My own particular frame of reference on that is a very Canadian one and it centres on Acadia.

France has always portrayed itself as a Catholic country, even when it wasn't.

His Most Christian Majesty, the Parisian King of France, negotiated the supremacy of the king over the Papacy (in my view the UN of its day) with the 1438 Pragmatic Sanction of Bourges.  The 1516 Concordat of Bologna renegotiated the terms but still left the King of France in charge of the Church on his territory, and maintained the right of his Gallican Church to continue to use the brand "Catholic".  

 In the 1520s the Swedes, Danes, Swiss and Northern Germans caught up on the freedom front but had to give up the "Catholic" brand.

Henry Tudor in London followed suit in 1534.

France had a problem though.  Paris, then and now, was not France.  The regions were unruly and didn't follow direction well.  Some remained tied to the Roman Church.  Some foreswore the Church completely and followed Navarre in embracing Calvin's Huguenots.  Some had never lost faith in the Avignon Papacy.  These factions left room for independent economic interests, financial houses, to make a profit that was not available to the King.  They simply had more purchasing power.  Some of those set up offshore accounts in places like Geneva, Amsterdam and London.  And financed competitors to the French crown.

The French crown responded with assymetrical warfare.  

It offered letters of marque to "official" pirates to disrupt the trade of its competitors.  It encouraged competing nations like the Ottomans to make life difficult.   It turned a blind eye to freebooting unofficial pirates.  It armed foreign competitors (like the Algonquin and the MicMac - choosing sides against the Iroquois, which in turn encouraged the Iroquois to seek assistance from the Dutch and the English).  It created its own Missions, under the auspices of the Gallican Church, promoting the Recollets, the Sulpiciens and the Societe des Missions Etrangere in competition to the Hapsburg Vaticans Jesuits.
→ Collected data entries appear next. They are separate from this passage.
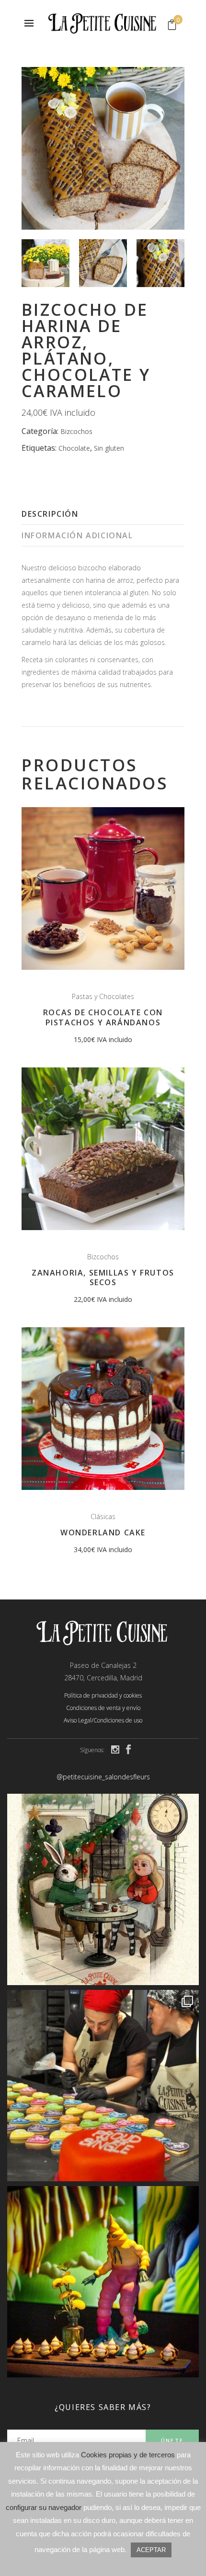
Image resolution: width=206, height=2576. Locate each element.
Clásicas (103, 1516)
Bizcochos (76, 431)
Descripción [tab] (50, 514)
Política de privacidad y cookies (103, 1695)
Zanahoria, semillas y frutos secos (103, 1277)
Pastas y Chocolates (103, 996)
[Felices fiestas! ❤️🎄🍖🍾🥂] (103, 1889)
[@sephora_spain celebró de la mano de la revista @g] (103, 2085)
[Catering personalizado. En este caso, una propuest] (103, 2281)
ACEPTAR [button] (151, 2550)
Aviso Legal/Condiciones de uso (103, 1720)
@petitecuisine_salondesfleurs (103, 1776)
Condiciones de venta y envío (103, 1708)
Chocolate (74, 448)
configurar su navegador (43, 2507)
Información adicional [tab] (77, 535)
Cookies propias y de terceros (128, 2455)
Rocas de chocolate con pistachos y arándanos (103, 1017)
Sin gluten (109, 448)
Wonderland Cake (103, 1532)
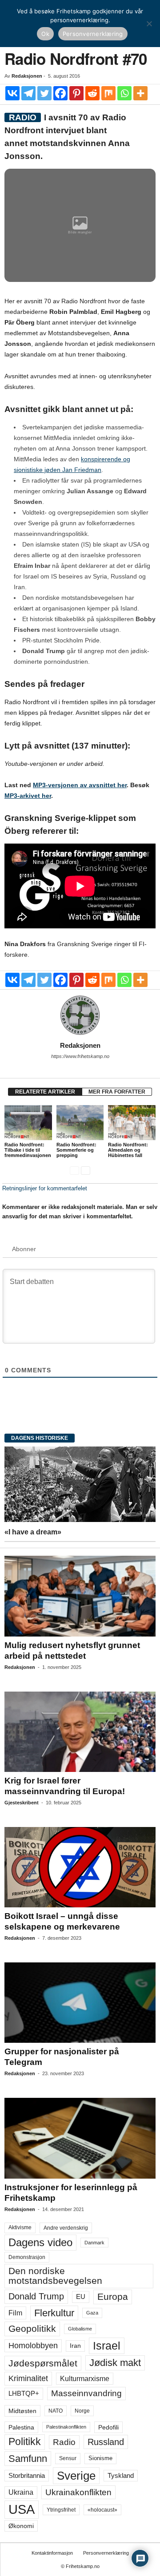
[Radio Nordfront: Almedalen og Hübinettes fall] (132, 1123)
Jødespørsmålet (42, 2363)
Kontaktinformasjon (52, 2553)
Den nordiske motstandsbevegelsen (55, 2276)
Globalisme (80, 2328)
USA (21, 2509)
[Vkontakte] (12, 93)
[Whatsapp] (124, 93)
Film (15, 2313)
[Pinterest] (76, 93)
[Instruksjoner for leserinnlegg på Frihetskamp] (80, 2138)
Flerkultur (54, 2312)
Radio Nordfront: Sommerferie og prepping (76, 1150)
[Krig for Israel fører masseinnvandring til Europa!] (80, 1732)
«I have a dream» (32, 1532)
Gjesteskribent (21, 1802)
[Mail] (80, 1069)
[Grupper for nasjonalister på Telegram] (80, 2002)
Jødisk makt (115, 2362)
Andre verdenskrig (66, 2228)
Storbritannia (26, 2475)
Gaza (92, 2312)
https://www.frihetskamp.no (80, 1056)
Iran (75, 2345)
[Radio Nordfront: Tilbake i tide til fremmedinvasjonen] (28, 1123)
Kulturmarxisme (84, 2378)
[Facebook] (60, 93)
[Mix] (108, 93)
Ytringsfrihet (61, 2510)
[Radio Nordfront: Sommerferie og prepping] (80, 1123)
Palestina (21, 2427)
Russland (106, 2442)
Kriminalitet (28, 2378)
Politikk (24, 2441)
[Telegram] (28, 93)
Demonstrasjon (26, 2257)
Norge (82, 2411)
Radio (64, 2442)
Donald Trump (36, 2296)
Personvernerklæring (106, 2553)
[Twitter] (44, 93)
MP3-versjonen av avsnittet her (80, 785)
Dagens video (40, 2242)
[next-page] (85, 1170)
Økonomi (21, 2525)
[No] (148, 23)
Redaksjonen (27, 76)
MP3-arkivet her (27, 795)
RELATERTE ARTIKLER (45, 1092)
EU (80, 2296)
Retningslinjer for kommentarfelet (44, 1188)
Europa (112, 2296)
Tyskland (121, 2475)
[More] (140, 93)
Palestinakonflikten (66, 2426)
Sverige (76, 2475)
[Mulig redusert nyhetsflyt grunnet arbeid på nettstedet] (80, 1596)
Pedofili (108, 2427)
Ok (45, 33)
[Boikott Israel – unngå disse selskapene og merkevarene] (80, 1867)
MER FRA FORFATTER (116, 1092)
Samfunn (27, 2458)
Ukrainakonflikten (78, 2492)
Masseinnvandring (86, 2393)
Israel (106, 2345)
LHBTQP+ (23, 2393)
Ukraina (20, 2492)
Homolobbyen (33, 2345)
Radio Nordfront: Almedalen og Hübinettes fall (128, 1150)
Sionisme (100, 2458)
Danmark (94, 2242)
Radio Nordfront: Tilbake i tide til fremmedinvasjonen (27, 1150)
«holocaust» (102, 2510)
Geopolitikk (32, 2328)
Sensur (67, 2458)
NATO (55, 2411)
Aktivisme (20, 2227)
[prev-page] (74, 1170)
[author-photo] (80, 1015)
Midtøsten (22, 2410)
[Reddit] (92, 93)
And then it sent those missionaries to Acadia.

Some of those missionaries should be better known now than they are.  They used to be well known.

1609 - Champlain, working for merchants from the La Rochelle region, makes friends in Quebec by going to war with the Algonkian the Huron against the Finger Lakes Iroquois starting France's century of Beaver Wars with the Iroquois (1609 to 1701)

1628 - the French protestant capital of La Rochelle, support base for Quebec and Acadia, was seized by Gallican Cardinal Richelieu.
1629 - the Kirke's, French protestants of Dieppe, sailed under the British flag to take Quebec from Champlain who hailed from Brouage, next door to La Rochelle - the Kirkes were burned in effigy as French traitors.

1635 to 1654  - the French Gallicans of Richelieu's 100 Associates fought is out with the Rochellais Huguenots protestant company for control of Acadia.  Britain was fighting its civil war against the Gallican allies, the Stewarts (Stuarts).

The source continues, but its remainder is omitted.